Luckily, the threat of bioterrorism was not completely unanticipated. The CDC has long been preparing for such an eventuality, along with the possibility of a disease such as Ebola finding its way into our nation's population. We are not prepared adequately, however — a nation with only 12 million doses of smallpox vaccine, when we knew Saddam Hussein was in possession of the disease, is obviously a nation that wasn't taking the threat seriously enough.

The question, of course, is what we do now. In the immediate future, the government is intent on strengthening the biological fire-department role of the public-health system. More money for disease monitoring, testing labs, decontamination units, and government purchases of antibiotics will be rapidly forthcoming.

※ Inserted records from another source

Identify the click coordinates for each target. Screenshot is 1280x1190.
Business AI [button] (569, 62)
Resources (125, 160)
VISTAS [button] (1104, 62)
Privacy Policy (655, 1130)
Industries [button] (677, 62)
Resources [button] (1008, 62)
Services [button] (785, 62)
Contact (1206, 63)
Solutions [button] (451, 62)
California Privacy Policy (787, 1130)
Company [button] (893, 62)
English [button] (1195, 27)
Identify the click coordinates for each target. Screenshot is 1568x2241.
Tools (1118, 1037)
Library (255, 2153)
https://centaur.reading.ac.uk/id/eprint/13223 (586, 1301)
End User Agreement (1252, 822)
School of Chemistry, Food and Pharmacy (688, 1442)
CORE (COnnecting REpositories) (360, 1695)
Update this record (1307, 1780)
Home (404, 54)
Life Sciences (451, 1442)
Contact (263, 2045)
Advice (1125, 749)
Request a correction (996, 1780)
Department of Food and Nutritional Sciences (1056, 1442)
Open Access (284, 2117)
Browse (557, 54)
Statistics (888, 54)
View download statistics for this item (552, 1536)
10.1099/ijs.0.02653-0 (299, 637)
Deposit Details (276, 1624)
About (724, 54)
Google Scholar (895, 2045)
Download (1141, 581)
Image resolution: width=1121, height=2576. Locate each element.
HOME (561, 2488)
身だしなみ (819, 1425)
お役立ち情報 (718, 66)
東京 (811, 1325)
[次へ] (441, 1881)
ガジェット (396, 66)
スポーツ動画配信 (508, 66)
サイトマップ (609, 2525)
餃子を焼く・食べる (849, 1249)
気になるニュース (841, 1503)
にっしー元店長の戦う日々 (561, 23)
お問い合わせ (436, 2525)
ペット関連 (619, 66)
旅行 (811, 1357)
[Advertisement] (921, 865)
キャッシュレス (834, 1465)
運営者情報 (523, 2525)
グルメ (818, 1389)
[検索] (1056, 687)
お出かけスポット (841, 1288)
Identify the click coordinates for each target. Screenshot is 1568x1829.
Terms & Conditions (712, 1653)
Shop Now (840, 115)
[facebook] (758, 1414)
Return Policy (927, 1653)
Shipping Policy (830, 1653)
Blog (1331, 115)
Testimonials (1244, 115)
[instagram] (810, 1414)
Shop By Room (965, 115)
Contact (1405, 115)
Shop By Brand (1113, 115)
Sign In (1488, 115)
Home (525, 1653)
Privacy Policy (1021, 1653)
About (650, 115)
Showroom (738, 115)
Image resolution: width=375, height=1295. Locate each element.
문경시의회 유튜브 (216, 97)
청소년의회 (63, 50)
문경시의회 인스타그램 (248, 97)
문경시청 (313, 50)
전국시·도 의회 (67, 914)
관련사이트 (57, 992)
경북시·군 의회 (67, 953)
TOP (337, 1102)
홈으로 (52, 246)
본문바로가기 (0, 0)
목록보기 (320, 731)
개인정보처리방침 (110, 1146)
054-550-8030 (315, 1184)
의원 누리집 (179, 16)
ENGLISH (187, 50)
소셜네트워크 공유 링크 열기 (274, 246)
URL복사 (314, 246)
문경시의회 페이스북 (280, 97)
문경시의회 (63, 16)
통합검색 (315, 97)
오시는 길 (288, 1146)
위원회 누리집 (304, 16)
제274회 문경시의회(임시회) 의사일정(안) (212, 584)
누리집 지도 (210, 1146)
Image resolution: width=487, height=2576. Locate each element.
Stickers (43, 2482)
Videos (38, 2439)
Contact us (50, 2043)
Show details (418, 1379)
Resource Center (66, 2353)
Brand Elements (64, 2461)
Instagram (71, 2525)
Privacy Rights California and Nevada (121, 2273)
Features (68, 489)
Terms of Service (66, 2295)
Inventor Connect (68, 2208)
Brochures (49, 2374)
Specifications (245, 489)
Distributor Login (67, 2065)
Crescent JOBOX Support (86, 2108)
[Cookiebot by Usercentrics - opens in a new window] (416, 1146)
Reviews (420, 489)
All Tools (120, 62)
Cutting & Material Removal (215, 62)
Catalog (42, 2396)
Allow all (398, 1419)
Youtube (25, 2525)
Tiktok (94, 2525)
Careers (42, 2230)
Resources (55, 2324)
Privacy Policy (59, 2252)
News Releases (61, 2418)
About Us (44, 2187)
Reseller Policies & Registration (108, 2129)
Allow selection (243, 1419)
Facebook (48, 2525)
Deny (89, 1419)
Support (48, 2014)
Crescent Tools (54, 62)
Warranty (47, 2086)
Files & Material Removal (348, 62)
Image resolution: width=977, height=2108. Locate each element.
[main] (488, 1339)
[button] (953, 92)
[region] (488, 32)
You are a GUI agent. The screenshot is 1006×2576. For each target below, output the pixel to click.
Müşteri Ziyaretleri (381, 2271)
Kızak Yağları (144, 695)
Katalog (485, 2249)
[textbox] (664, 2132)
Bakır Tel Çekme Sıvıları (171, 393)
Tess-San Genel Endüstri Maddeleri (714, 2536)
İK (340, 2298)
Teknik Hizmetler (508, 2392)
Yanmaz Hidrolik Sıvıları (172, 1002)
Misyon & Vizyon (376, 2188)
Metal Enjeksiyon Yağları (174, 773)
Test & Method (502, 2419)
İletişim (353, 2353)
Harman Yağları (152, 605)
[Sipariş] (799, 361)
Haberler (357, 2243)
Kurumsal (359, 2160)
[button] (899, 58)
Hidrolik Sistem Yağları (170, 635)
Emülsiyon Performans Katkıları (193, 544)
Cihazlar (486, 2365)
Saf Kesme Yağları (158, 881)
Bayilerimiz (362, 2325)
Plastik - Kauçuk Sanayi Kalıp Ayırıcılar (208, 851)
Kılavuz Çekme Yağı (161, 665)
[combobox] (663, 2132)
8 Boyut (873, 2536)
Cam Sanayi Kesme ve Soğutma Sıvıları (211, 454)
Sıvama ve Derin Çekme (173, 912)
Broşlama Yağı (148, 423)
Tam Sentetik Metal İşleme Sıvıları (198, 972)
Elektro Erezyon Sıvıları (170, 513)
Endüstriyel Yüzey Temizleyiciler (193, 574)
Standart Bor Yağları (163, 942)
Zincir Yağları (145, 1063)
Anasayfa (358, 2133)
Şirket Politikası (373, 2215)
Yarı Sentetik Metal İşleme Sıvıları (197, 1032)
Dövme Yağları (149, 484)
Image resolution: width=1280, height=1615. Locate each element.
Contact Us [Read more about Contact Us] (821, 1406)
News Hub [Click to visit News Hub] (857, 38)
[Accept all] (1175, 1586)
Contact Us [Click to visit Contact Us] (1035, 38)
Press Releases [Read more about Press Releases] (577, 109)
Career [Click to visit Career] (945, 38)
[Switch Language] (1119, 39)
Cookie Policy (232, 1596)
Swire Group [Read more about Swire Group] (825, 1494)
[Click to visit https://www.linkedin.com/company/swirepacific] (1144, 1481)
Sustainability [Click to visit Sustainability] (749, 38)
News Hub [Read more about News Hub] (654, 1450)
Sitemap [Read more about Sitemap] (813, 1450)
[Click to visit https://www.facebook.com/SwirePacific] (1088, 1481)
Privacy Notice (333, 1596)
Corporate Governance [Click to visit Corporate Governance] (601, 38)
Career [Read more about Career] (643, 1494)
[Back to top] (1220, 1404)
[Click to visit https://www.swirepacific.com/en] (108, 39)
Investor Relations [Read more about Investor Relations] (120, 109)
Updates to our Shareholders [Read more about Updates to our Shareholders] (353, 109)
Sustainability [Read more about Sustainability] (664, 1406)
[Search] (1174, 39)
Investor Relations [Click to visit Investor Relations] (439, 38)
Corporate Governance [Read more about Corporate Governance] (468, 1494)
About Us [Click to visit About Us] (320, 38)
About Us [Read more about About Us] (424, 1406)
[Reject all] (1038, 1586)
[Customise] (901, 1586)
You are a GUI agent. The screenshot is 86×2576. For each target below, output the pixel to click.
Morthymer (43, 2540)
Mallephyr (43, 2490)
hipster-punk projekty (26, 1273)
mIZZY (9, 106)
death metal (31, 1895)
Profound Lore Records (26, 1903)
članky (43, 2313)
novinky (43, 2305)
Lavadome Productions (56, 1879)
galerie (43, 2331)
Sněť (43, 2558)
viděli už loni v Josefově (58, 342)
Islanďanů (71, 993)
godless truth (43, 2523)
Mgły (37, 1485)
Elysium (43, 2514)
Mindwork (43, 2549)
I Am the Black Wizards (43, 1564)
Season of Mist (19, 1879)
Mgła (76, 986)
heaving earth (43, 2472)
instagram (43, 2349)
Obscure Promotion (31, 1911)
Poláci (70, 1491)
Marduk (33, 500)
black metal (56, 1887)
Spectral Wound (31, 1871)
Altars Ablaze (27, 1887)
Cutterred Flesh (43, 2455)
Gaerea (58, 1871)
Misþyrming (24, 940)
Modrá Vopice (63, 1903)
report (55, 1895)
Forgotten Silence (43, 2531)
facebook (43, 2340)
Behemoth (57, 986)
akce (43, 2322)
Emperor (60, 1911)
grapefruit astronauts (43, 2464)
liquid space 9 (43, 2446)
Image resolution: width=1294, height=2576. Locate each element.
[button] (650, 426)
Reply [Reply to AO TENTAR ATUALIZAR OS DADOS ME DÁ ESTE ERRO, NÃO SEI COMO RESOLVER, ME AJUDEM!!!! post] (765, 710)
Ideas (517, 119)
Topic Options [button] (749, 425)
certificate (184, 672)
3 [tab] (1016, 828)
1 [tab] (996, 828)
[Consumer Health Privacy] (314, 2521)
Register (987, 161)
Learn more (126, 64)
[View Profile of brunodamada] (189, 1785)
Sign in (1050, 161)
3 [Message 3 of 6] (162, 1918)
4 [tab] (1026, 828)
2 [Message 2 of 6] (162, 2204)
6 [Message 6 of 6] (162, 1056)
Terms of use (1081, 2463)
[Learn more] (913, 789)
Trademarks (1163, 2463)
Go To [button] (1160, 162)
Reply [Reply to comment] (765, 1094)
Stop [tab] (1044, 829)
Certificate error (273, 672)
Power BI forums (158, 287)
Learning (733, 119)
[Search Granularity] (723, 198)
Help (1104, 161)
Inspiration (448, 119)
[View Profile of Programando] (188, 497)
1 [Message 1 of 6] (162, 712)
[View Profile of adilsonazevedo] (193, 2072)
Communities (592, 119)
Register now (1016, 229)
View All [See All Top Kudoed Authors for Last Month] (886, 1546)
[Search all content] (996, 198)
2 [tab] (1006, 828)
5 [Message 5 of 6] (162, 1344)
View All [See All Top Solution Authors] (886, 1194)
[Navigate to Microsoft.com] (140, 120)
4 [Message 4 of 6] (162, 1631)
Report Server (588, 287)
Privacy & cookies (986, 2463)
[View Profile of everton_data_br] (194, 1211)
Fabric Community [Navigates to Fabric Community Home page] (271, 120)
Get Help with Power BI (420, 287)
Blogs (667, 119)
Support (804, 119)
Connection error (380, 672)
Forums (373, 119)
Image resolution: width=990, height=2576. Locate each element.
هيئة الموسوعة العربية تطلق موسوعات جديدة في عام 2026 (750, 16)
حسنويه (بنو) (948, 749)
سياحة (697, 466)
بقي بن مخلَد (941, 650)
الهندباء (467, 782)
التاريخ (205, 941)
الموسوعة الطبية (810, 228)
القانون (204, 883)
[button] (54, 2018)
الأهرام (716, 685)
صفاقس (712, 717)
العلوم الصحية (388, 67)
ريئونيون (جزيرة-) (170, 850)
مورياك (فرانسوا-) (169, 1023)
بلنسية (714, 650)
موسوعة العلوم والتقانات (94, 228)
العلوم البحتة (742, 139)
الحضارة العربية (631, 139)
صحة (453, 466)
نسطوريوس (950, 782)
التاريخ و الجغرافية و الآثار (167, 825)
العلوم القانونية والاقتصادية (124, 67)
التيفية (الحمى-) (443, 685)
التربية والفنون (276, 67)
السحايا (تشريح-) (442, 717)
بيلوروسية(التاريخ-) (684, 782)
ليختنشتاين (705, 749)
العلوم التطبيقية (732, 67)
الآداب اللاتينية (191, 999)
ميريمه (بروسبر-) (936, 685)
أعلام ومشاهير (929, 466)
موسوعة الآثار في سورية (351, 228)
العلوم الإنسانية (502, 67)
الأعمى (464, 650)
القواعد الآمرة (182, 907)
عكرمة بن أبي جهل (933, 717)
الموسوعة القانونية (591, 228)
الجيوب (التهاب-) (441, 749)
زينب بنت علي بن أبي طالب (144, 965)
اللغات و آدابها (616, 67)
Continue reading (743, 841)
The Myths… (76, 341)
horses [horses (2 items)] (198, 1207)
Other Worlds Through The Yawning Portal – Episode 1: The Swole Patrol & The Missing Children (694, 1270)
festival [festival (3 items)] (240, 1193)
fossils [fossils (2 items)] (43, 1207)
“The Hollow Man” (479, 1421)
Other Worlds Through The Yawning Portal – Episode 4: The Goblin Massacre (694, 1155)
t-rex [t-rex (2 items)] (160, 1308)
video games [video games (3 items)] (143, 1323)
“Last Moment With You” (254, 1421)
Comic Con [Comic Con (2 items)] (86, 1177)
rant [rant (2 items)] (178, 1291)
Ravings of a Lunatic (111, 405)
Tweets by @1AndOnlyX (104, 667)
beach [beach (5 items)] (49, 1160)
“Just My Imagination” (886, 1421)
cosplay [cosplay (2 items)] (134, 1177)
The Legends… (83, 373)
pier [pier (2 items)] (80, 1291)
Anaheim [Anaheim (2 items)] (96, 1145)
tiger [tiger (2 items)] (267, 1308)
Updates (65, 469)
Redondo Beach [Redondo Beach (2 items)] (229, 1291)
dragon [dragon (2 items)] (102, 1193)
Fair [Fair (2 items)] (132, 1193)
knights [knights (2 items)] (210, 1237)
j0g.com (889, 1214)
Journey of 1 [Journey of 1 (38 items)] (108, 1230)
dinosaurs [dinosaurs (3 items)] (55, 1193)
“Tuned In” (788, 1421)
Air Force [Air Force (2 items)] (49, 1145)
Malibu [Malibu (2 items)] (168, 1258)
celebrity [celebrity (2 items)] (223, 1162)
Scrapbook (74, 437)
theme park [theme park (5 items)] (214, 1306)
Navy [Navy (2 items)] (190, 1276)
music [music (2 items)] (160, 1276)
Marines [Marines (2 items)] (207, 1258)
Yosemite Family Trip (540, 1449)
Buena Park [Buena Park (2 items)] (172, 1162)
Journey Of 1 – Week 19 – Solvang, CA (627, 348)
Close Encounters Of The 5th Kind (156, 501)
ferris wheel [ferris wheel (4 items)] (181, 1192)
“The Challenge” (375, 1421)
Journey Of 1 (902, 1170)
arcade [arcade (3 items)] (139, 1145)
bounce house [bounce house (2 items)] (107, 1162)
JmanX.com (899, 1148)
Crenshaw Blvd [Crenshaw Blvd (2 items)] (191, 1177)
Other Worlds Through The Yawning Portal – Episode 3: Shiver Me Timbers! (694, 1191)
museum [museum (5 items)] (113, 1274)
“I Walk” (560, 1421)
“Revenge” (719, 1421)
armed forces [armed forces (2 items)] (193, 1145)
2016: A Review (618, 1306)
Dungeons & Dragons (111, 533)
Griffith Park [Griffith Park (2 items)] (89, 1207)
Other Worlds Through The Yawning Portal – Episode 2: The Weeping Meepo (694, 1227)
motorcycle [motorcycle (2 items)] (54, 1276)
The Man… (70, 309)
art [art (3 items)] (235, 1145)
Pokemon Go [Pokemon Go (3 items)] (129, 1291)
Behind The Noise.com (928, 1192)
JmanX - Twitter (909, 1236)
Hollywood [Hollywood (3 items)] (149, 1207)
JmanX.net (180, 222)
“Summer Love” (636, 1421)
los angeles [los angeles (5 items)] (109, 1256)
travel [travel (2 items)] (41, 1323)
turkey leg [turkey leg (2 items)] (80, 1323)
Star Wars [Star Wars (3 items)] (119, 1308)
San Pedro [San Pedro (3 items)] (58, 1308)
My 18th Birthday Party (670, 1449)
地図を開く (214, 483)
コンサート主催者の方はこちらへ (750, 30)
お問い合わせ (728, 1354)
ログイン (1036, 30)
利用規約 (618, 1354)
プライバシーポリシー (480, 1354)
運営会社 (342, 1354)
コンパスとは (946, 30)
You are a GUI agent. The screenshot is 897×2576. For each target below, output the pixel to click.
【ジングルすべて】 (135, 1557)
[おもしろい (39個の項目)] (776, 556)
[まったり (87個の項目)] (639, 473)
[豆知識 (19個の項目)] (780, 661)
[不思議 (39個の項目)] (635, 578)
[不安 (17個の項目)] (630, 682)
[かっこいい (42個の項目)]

But there are other questions. For instance, how will we treat private health-care providers, such as the pharmaceutical companies? Right now Bayer should be one of the most celebrated names in America — right up there with Giuliani, Bush, and Beamer. Instead it's getting little more respect than Jackson, Streisand, or Baldwin.

Bayer's Cipro, an extremely potent antibiotic that's been on the market since 1987, treating particularly nasty urinary-tract infections and virulent blood-borne infections, now stands as the best barrier between life and death for anthrax-infected Americans. The company has frozen prices at pre-September 11 levels, ramped up their production of the drug to around-the-clock status, and is even considering contracting with other companies to make sure there's no shortage. Even so, the Canadian government has decided to join the handful of looters at the World Trade Center by breaking Bayer's patent. In America, the estimable Chuck Schumer has encouraged the U.S. government to join in as well.

Such lawlessness is unnecessary, and ultimately destructive. It is not hyperbole to say that such actions undermine our capitalist system, which is the only thing that's allowed us to be able to respond so well to the terrorist threat in the first place. Cipro was a drug created by a private company to make a profit. The many lesser-known alternatives to Cipro fit the same bill. The smallpox vaccine has long been a project under the government's supervision, but the modern techniques that will allow us to create millions of new doses in the next few months are a product of the free market.

Augmenting our biological fire department will be a necessary measure for this new war, and is likely a prudent investment even during peacetime. On this front, conservatives will have to get over their long-standing aversion to anything labeled "public health." (Just try thinking of it as national defense, and the shaking will stop.) But we must remain vigilant to guard the free-market institutions that have given our society the prosperity and dynamism we need to quickly adapt and respond to the terrorist threat.

Beware, too, the war-swollen bureaucracy. Once the current crisis has passed, there will be armies of new public-health workers with budgets, jobs, and turf to protect. Just remember: If cigarette manufactures can be prosecuted under racketeering laws, your Marlboroughs could be considered a biological weapon someday.

Public health has become a more important and serious profession in recent weeks. Let's make sure it stays that way.